# Bloch Concerto Grosso 1&2



## Triplets (Sep 4, 2014)

I don't own any recordings of these pieces, and I'd like to rectify that. I've listened a couple of versions on Spotify, but I can't bring up the Hanson recording on Mercury, and I was wondering where it fits in the discography of these two pieces


----------



## Portamento (Dec 8, 2016)

You can sample the disk at Presto Classical. The tempo taken for _Prelude_ (#1) is abnormally fast, IMO wasting some of the movement's dramatic potential. Strings also tend to sound artificial.

My recommendation for #1 would be Alan Heatherington - Chicago String Ensemble (David Schrader, pf).
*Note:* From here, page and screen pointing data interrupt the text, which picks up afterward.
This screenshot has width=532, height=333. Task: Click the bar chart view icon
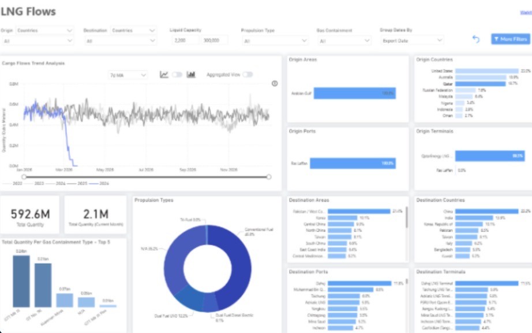click(191, 74)
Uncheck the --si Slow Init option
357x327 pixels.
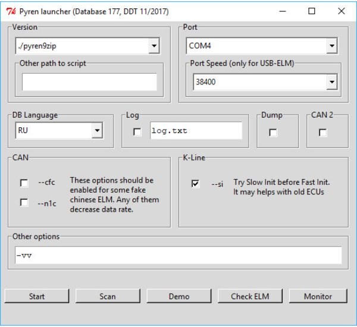(195, 184)
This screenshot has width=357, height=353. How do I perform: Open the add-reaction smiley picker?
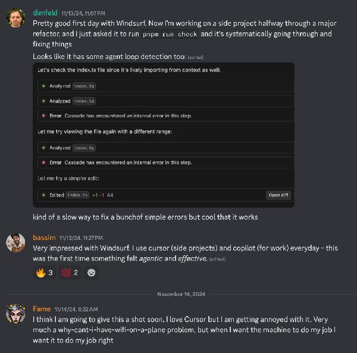click(x=91, y=273)
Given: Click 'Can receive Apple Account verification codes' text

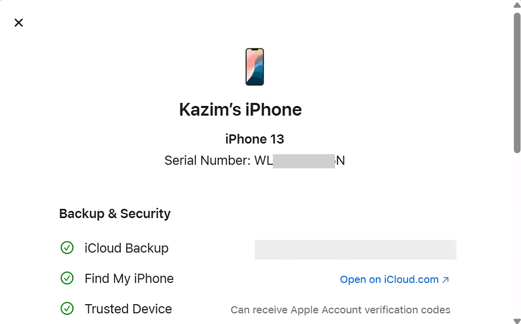Looking at the screenshot, I should pos(341,310).
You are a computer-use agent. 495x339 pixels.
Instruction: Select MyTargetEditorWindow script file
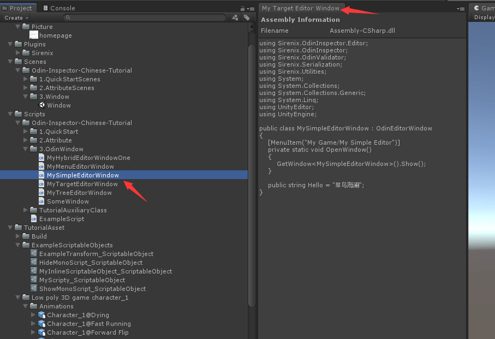[82, 184]
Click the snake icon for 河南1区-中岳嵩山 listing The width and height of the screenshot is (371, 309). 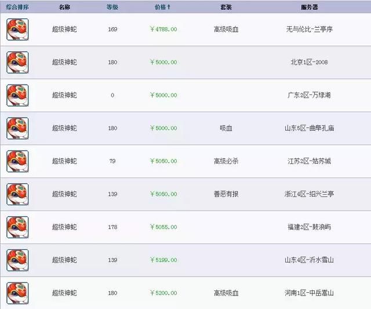pyautogui.click(x=17, y=293)
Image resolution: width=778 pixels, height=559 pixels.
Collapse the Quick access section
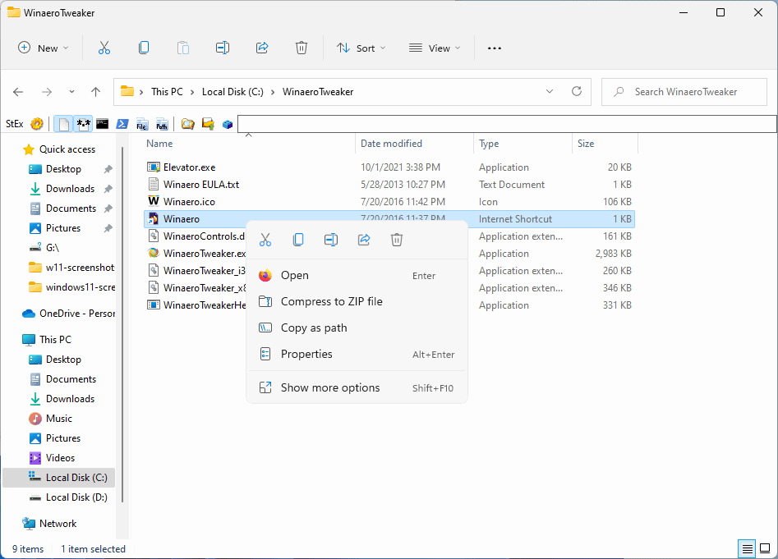point(16,149)
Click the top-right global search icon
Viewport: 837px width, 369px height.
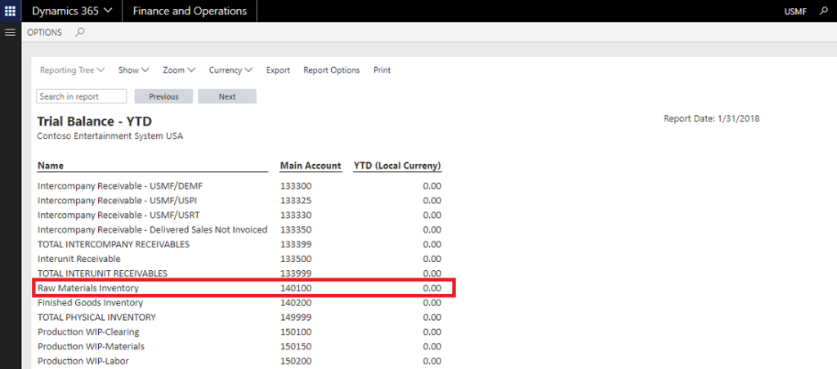[x=824, y=11]
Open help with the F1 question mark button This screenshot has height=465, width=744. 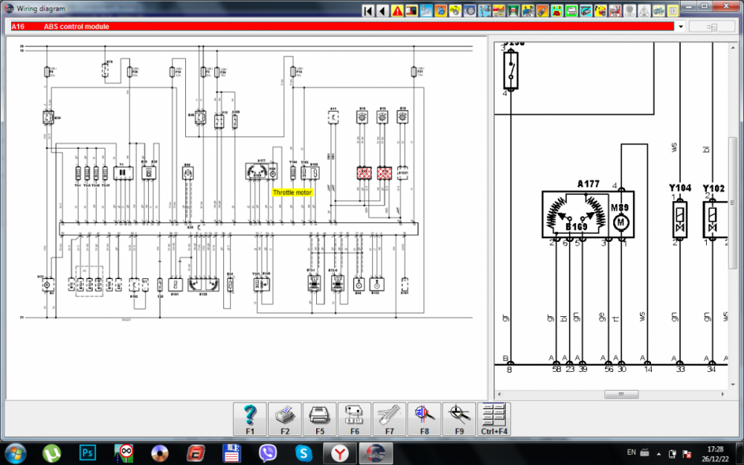coord(250,419)
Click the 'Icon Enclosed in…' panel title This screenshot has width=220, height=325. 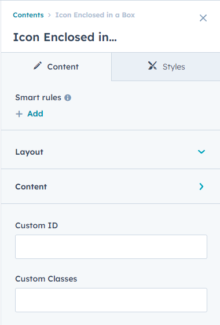pos(65,37)
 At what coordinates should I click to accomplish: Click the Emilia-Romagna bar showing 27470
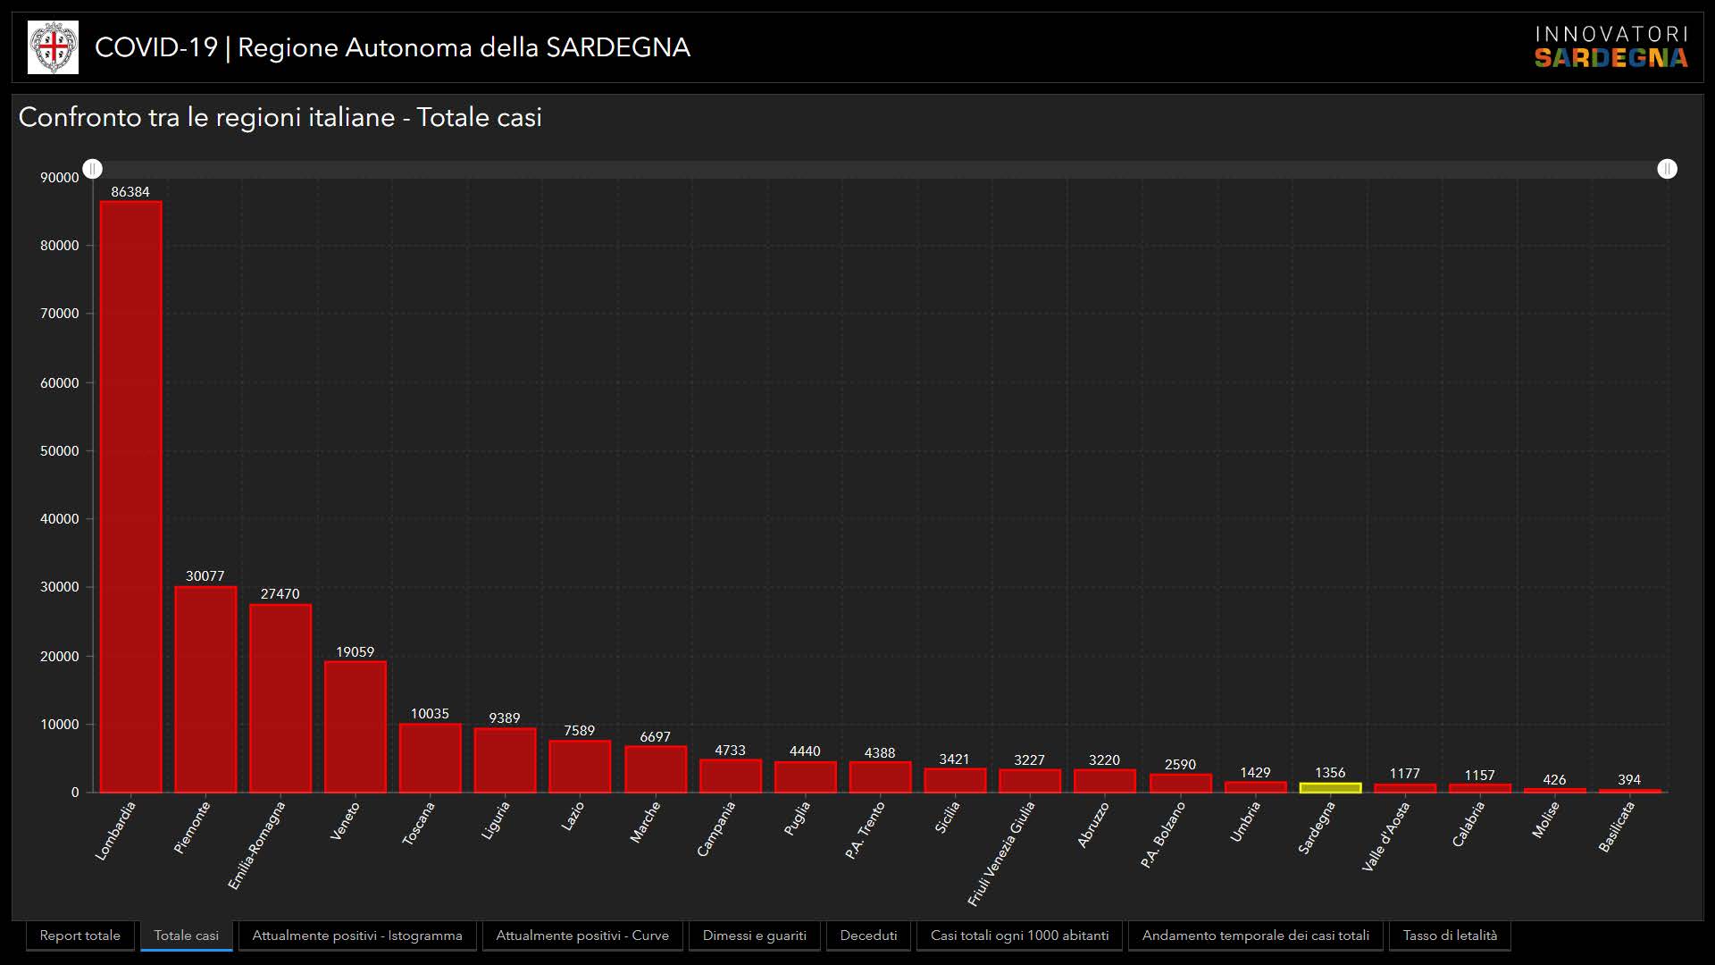click(x=280, y=697)
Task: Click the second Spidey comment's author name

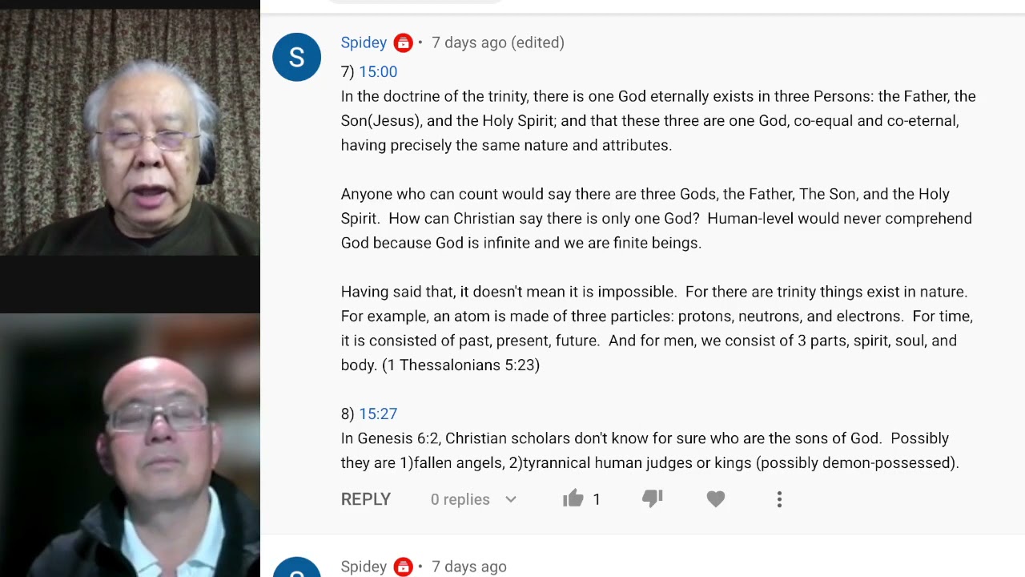Action: [364, 567]
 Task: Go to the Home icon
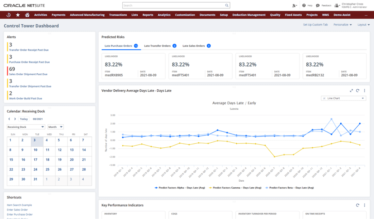point(27,15)
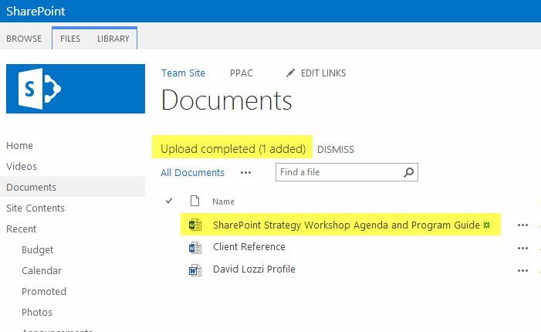This screenshot has height=332, width=541.
Task: Click the SharePoint site logo
Action: (x=76, y=89)
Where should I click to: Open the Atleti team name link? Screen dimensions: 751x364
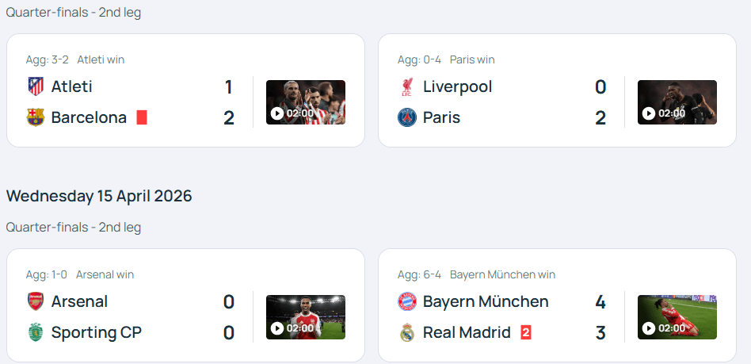click(x=71, y=86)
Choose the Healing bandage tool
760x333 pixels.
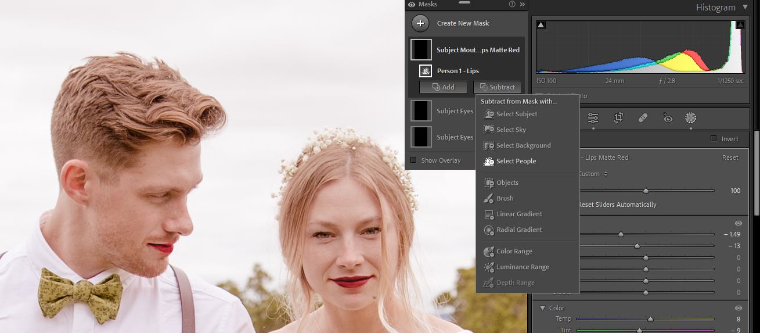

(#2 is not nearly as masterful as its predecessor; I do not have it in my collection.)


----------



## Strange Magic (Sep 14, 2015)

Portamento said:


> You can sample the disk at Presto Classical. The tempo taken for _Prelude_ (#1) is abnormally fast, IMO wasting some of the movement's dramatic potential. Strings also tend to sound artificial.
> 
> My recommendation for #1 would be Alan Heatherington - Chicago String Ensemble (David Schrader, pf).
> 
> (#2 is not nearly as masterful as its predecessor; I do not have it in my collection.)


I'll have to listen to the Heatherington, as the recorded quality of the quite old Hanson is mediocre at best. I find the #2 quite pleasant but agree that it is not nearly as striking as the #1.


----------



## Triplets (Sep 4, 2014)

After a few more listening son Spotify that is the conclusion (relative merits of the two works) that I reached as well.
The Hanson sounds not worth the investment, and it's a pricey recording.
David Schrader regularly performs on our local Chicago Classical Station, WFMT. I'm wondering if that performance is from a radio broadcast
I just looked up the Schrader disc. The title of the album is "Israeli Melodies." To my knowledge, Bloch, who was born in Switzerland, died in Oregon, and lived and taught in Cleveland for decades, never lived in Israel. He did write "Jewish themed" music, but I wouldn't put the Concerti Grosso in that category. Oh, well


----------